┌──
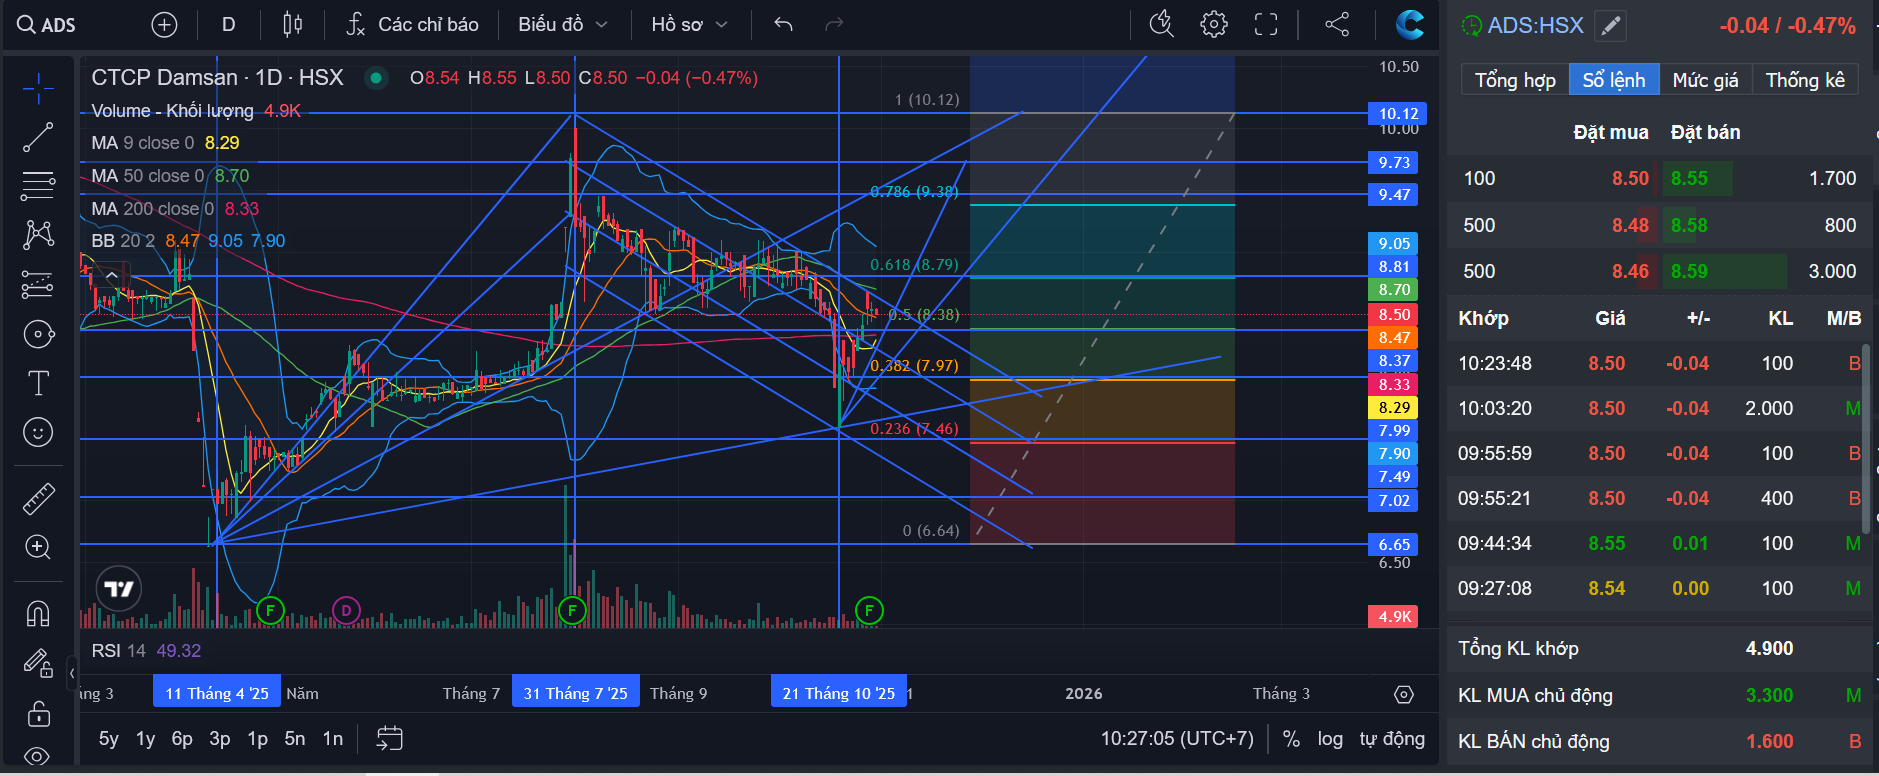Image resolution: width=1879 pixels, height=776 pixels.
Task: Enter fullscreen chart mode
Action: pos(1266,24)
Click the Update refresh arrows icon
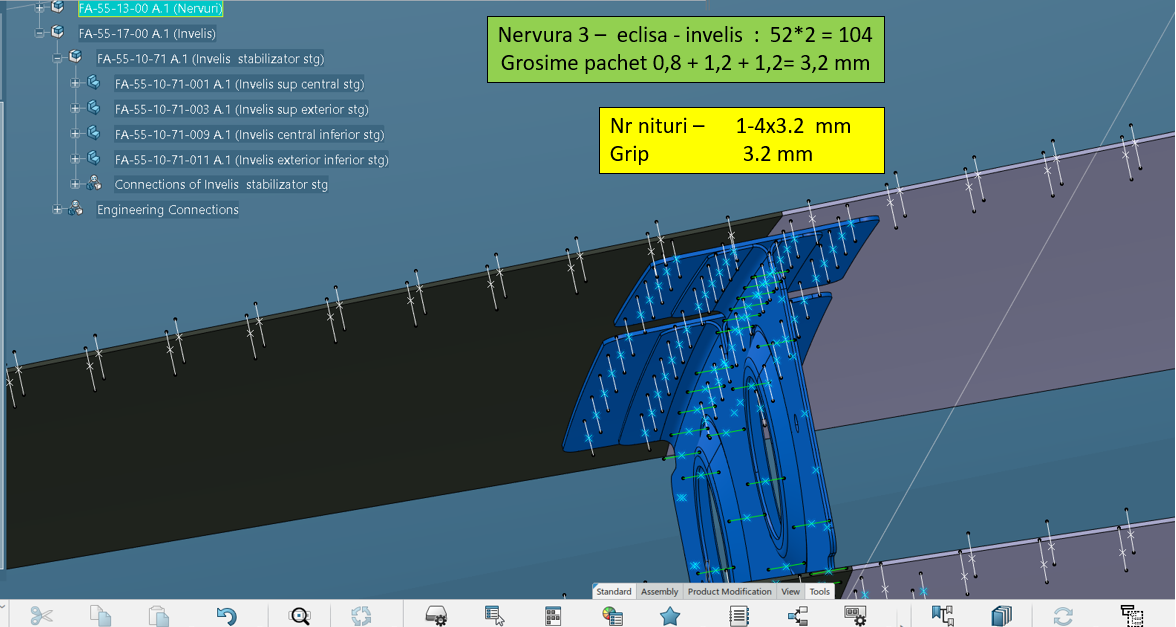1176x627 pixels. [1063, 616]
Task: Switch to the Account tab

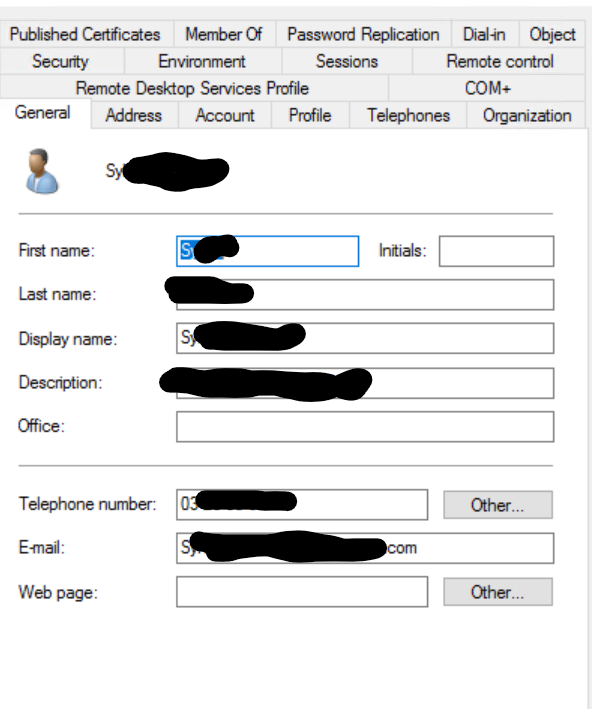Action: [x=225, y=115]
└──
— PROBLEM TO WORK ON —
The expected output is an exact retyping of the lines from the line with "Click the Update refresh arrows icon" through the last line of the data, with both ends kept and the pictures dropped.

— OUTPUT —
Click the Update refresh arrows icon
1176x627 pixels. [1063, 616]
Task: Switch to the Account tab

Action: [x=225, y=115]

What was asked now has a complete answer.